Like the previous season's car, the E20 sported a black and gold livery adopted by the John Player Special Lotus cars from the early 1970s to mid-1980s. The team celebrated its 500th race entry in Monaco, and the team unveiled a special livery inspired by Angry Birds, and partnered with alternative rock band Linkin Park at the same event to promote an iPad application. The team promoted the movie The Dark Knight Rises at the British Grand Prix. The team promoted the game Angry Birds Star Wars at the United States Grand Prix.

== Other appearances ==
The car featured in the music video Dangerous by Sam Martin and David Guetta.

==Complete Formula One results==
(key) (results in bold indicate pole position; results in italics indicate fastest lap)
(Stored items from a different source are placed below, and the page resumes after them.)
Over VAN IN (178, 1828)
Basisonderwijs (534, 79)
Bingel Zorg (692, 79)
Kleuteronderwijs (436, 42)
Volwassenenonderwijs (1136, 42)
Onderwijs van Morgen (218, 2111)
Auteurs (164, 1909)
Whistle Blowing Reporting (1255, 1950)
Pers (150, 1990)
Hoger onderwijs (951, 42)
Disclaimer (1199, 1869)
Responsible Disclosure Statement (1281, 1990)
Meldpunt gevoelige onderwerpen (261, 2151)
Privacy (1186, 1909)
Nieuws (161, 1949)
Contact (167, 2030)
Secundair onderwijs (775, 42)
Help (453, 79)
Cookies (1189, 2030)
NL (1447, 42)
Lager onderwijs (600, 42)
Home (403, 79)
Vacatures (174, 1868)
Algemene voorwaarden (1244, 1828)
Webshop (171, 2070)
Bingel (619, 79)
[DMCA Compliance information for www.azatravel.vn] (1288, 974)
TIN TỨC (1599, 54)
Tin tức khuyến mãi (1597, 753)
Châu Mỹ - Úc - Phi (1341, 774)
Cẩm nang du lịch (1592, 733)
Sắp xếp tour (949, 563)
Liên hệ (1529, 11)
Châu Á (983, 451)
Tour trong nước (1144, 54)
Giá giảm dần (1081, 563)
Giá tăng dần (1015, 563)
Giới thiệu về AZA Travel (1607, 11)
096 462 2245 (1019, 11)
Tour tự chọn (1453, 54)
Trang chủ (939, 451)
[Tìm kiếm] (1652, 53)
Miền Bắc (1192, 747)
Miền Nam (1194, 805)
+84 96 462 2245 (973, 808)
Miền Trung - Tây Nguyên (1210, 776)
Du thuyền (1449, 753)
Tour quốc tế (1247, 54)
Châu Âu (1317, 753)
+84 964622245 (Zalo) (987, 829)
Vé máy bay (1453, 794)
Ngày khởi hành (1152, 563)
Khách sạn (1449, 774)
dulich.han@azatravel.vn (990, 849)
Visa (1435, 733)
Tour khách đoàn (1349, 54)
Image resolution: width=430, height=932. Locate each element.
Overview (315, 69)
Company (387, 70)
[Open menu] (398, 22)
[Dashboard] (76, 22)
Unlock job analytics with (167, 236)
Year: Entrant; Engine; Tyres; Drivers; 1; 2; 3; 4; 5; 6; 7; 8; 9; 10; 11; 12; 13; 14; 15; 16; 17; 18; 19; 20; Points; WCC
2012: Lotus F1 Team; Renault RS27-2012; P; AUS; MAL; CHN; BHR; ESP; MON; CAN; EUR; GBR; GER; HUN; BEL; ITA; SIN; JPN; KOR; IND; ABU; USA; BRA; 303; 4th
FIN Kimi Räikkönen: 7; 5; 14; 2; 3; 9; 8; 2; 5; 3; 2; 3; 5; 6; 6; 5; 7; 1; 6; 10
FRA Romain Grosjean: Ret; Ret; 6; 3; 4; Ret; 2; Ret; 6; 18; 3; Ret; EX; 7; 19†; 7; 9; Ret; 7; Ret
BEL Jérôme d'Ambrosio: 13
Sources:

† Driver failed to finish the race, but was classified as they had completed greater than 90% of the race distance.

== Later uses ==

The E20 was run in the Renault R.S.17 livery for demonstration laps by Robert Kubica throughout 2017. Aseel Al-Hamad completed a celebratory lap in the E20 car ahead of the 2018 French Grand Prix. The car was also run in 2022 in the Alpine A522 livery for demonstration laps by Al-Hamad and Abbi Pulling. The car has also been used in 2025 in the Alpine A525 livery.